- [ASSIGNMENT]: Tally every line of the listing where the string "Given" is found, and state the total alone.

- [EXERCISE INPUTS]:

========

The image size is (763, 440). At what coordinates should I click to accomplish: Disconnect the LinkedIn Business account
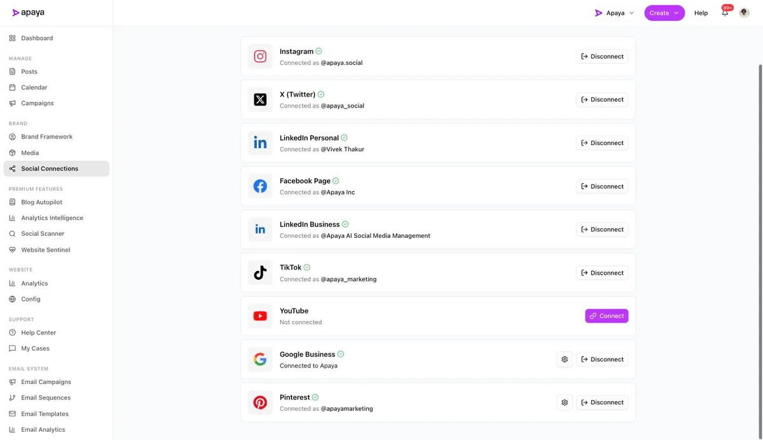coord(602,230)
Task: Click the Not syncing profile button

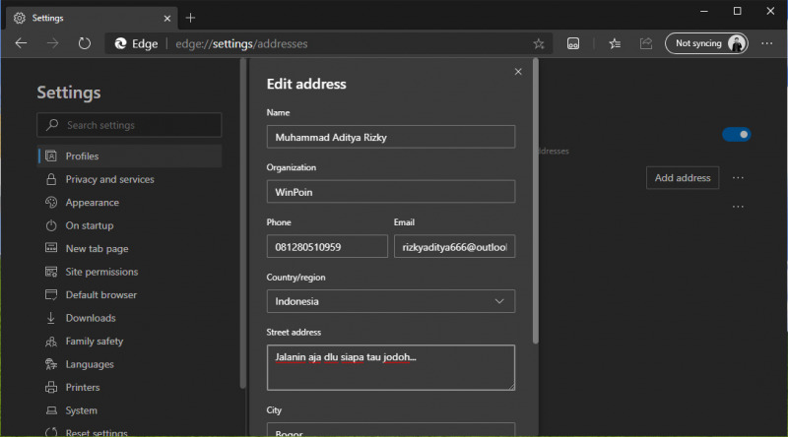Action: click(x=706, y=43)
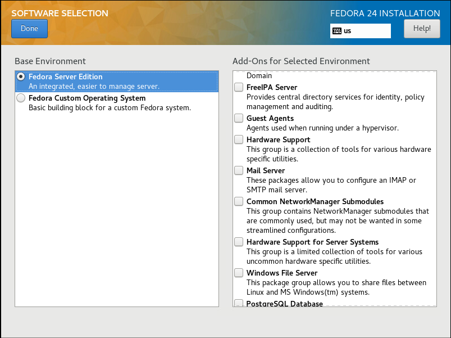Select Fedora Custom Operating System radio button
This screenshot has height=338, width=451.
tap(21, 98)
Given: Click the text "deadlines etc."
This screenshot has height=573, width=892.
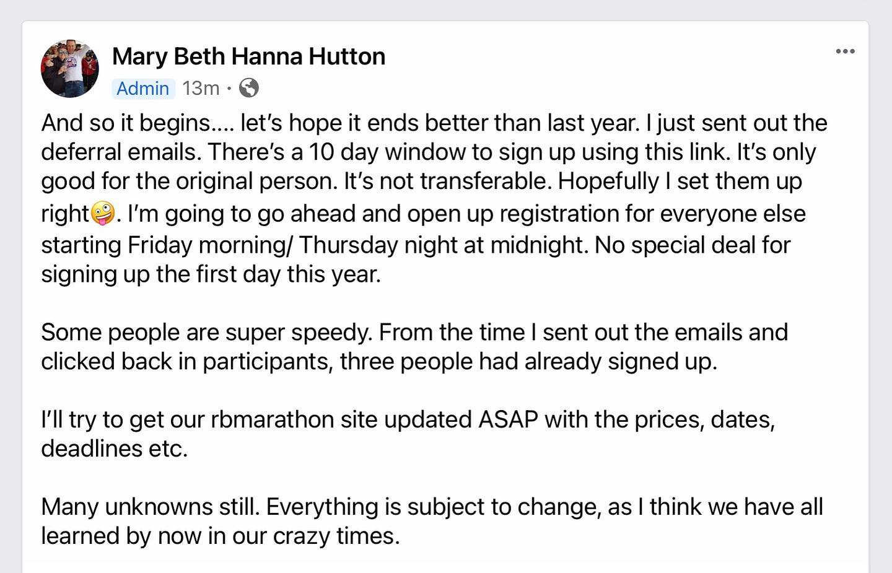Looking at the screenshot, I should tap(115, 448).
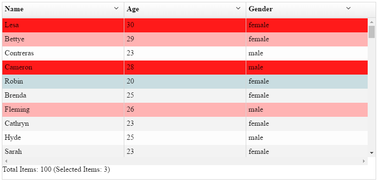Click the horizontal scrollbar right arrow
378x182 pixels.
click(x=364, y=161)
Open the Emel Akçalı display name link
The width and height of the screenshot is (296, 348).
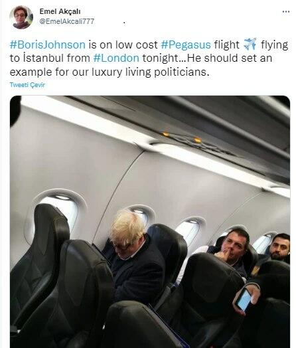tap(60, 11)
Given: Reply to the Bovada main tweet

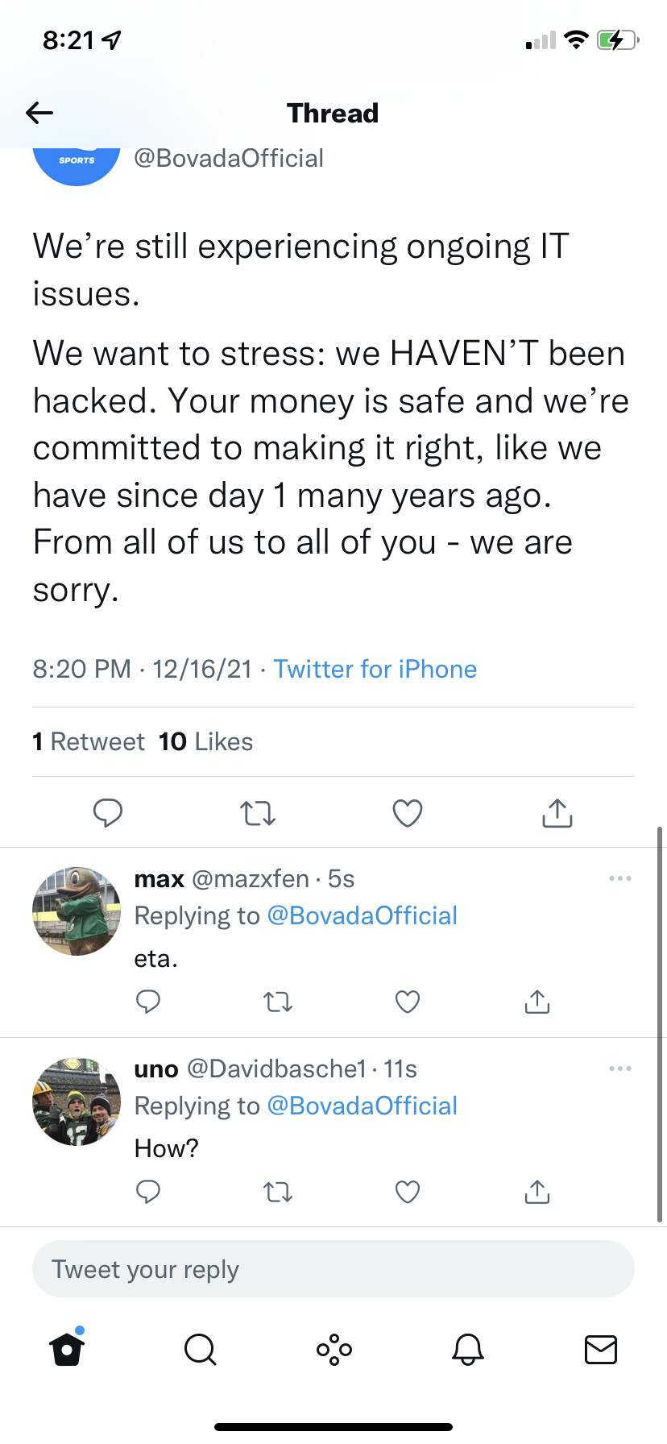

========

- [EXERCISE RESULT]: 2